Exercise details:
Would you please write out each entry precisely as given?

Dataset:

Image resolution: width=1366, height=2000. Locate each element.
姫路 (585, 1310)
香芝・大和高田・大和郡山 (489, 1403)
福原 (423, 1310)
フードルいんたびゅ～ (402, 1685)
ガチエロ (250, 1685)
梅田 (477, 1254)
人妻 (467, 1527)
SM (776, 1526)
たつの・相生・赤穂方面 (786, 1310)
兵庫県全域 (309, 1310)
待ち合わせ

Task answer:
Image resolution: width=1366, height=2000. Locate each element.
姫路 (585, 1310)
香芝・大和高田・大和郡山 (489, 1403)
福原 (423, 1310)
フードルいんたびゅ～ (402, 1685)
ガチエロ (250, 1685)
梅田 (477, 1254)
人妻 (467, 1527)
SM (776, 1526)
たつの・相生・赤穂方面 (786, 1310)
兵庫県全域 (309, 1310)
待ち合わせ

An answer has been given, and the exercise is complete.